• [EXERCICES]
1. Répondez aux questions suivantes à partir de l'extrait sur le constat judiciaire :
(a) En application de quel article du Règlement les parties peuvent-elles présenter les rapports de témoins experts au lieu de leur témoignage oral ?
(b) Quelle instance a tranché, par une décision récente, la procédure à adopter en cas de constat judiciaire de faits admis ?
(c) De quel chapitre du Règlement l'article 65 ter fait-il partie ?
2. Veuillez traduire en anglais cette phrase de l'extrait sur le constat judiciaire : « Cette dernière disposition a fait l'objet de discussions, particulièrement quant à son rapport avec d'autres articles et quant à son application à la lumière des droits de l'accusé. »
3. Poursuivez l'extrait sur le constat judiciaire à partir de sa dernière phrase.

• [TEXTE À LIRE]

9. Le Règlement offre aux parties de nombreux autres moyens de présenter leurs éléments de preuve que le témoignage à l’audience et la présentation de documents pendant le procès. La procédure prévoit notamment : la possibilité pour les parties de s’accorder sur des faits en application de l’article 65 ter H) du Règlement ; la possibilité pour les parties de présenter des témoignages antérieurs ou des déclarations écrites en application de l’article 92 bis du Règlement ; la possibilité pour les parties de présenter les rapports de témoins experts au lieu de leur témoignage oral, en application de l’article 94 bis du Règlement ; enfin la possibilité pour la Chambre de première instance, à la demande des parties ou d’office, de dresser le « constat judiciaire » de faits admis ou de moyens de preuve documentaires produits dans des affaires, en application de l’article 94 B) du Règlement. Cette dernière disposition a fait l’objet de discussions, particulièrement quant à son rapport avec d’autres articles et quant à son application à la lumière des droits de l’accusé.

10. Jusqu’à une décision récente de la Chambre d’appel4, les Chambres de première instance étaient partagées sur la procédure à adopter en cas de constat judiciaire de faits admis en application de l’article 94 B) du Règlement. Cette question a été tranchée, comme nous le verrons brièvement ci-dessous. Toutefois, d’autres questions liées au constat judiciaire sont toujours en suspens. Il ressort de la jurisprudence du Tribunal que la distinction n’a pas toujours été faite entre l’adoption de faits convenus entre les parties en application de l’article 65  ter H) du Règlement et le constat judiciaire dressé en application de l’article  94 B). La Chambre de première instance estime donc qu’il est nécessaire d’expliquer la différence entre les deux, et de se prononcer sur la Requête en conséquence.

1. Accord conclu dans le cadre de l’article 65 ter H) du Règlement

11. L’article 65 ter du Règlement, qui énonce les compétences et les obligations du Juge de la mise en état, fait partie du cinquième chapitre du Règlement, consacré à la mise en accusation. Cet article a donc pour but d’encourager les parties à parvenir à des accords à un stade précoce de la procédure, permettant ainsi à la Chambre de première instance de limiter les questions de droit et de fait qui seront débattues aux points faisant l’objet d’un désaccord ou d’un différend entre les parties.

• [Éléments stockés]
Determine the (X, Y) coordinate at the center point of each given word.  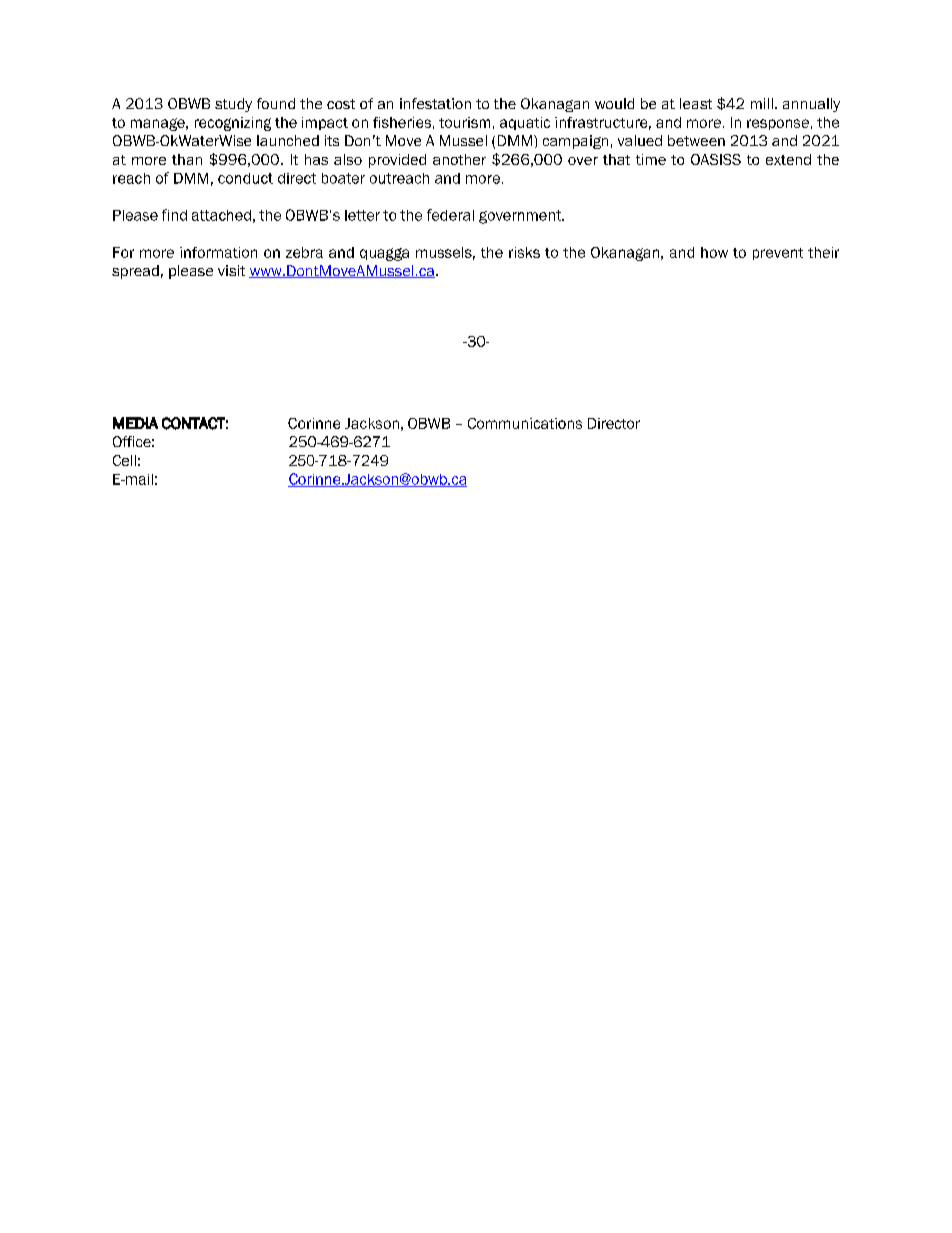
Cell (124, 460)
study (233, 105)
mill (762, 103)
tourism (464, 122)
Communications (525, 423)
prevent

• [LISTE DES RÉPONSES]
1.
(a) L'article 94 bis du Règlement.
(b) La Chambre d'appel.
(c) Du cinquième chapitre, consacré à la mise en accusation.

2. This last provision has been the subject of discussion, particularly regarding its relationship with other articles and its application in light of the rights of the accused.

3.
12. En permettant aux parties adverses de s’accorder, de leur propre gré, sur des points de droit et de fait pertinents, l’article 65 ter H) soustrait ces points au champ d’investigation judiciaire au cours du procès. Ils sont alors adoptés dans le cadre de l’instance et la question à laquelle le fait convenu se rapporte cesse d’être litigieuse5.

13. Bien que son libellé rattache l’article 65 ter H) à la phase préalable au procès, l’article 65 ter M) permet à la Chambre de première instance d’exercer l’une quelconque des fonctions énumérées à l’article 65 ter. La Chambre estime donc que rien ne l’empêche de prendre acte de points d’accord une fois le procès commencé. Elle estime en outre que prendre acte de points d’accord au stade du procès équivaut à les recevoir comme éléments de preuve en vertu de l’article 89 C) du Règlement.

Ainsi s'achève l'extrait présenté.